Shifts in advisor preferences must also inform how we adjust wholesaler books of business. Actions needed could include modest adjustments like removing inaccessible advisors from external books of business or expanding internal books to account for lower access rates. More substantially, they could also include a complete overhaul of the external, internal and hybrid model.
3. Redefine expectations
To support new distribution models, asset managers must move beyond outdated, activity-centric wholesaler performance expectations and toward a model where success is measured by the ability to execute strategies and achieve goals set for each advisor and segment.
We recognize that because of refined advisor preferences, the measure of “good” productivity has fallen between moving goal posts over the years. However, the emergence of new go-to-market models necessitate enhanced perspectives on how we define top performance.
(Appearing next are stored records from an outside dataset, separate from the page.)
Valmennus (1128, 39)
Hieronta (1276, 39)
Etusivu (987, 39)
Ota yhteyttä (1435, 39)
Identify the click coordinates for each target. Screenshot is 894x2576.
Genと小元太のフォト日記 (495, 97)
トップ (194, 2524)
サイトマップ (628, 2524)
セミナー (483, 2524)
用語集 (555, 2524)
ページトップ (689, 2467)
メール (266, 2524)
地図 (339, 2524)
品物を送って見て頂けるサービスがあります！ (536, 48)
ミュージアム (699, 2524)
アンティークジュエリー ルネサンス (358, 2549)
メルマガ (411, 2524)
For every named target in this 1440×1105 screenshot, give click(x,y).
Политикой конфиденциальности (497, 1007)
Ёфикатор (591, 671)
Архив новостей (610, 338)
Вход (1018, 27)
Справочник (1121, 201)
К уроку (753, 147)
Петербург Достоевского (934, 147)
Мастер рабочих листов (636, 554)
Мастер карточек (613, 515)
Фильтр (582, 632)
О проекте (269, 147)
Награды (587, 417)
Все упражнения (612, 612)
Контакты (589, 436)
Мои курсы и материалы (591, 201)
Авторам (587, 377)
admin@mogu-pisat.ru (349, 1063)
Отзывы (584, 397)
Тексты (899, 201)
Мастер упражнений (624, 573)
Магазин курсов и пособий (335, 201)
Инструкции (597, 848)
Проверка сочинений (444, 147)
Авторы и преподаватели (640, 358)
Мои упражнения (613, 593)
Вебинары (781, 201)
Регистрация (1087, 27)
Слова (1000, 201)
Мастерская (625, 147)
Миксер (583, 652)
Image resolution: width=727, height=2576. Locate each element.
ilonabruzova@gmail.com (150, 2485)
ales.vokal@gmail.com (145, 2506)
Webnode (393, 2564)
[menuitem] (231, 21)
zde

Wholesalers will work across personal and digital channels to deliver the right content, insight and guidance to create value for strategically defined objectives. Performance management and incentives must reflect these new ways of working.
More than three years since the start of the pandemic have passed, and it seems fair to say advisor engagement has fundamentally changed. Although recent data shows wholesaler engagement continues to slowly rebound, with fewer reachable advisors and less productive wholesalers, it seems the traditional model may never yield the success it once did.
Still, there is a path forward.
Rather than trying to do more of the same, we look forward to asset managers embracing an omnichannel model based on evolving advisor access and affinity preferences. Now is the time for our industry to adapt and reimagine advisor engagement.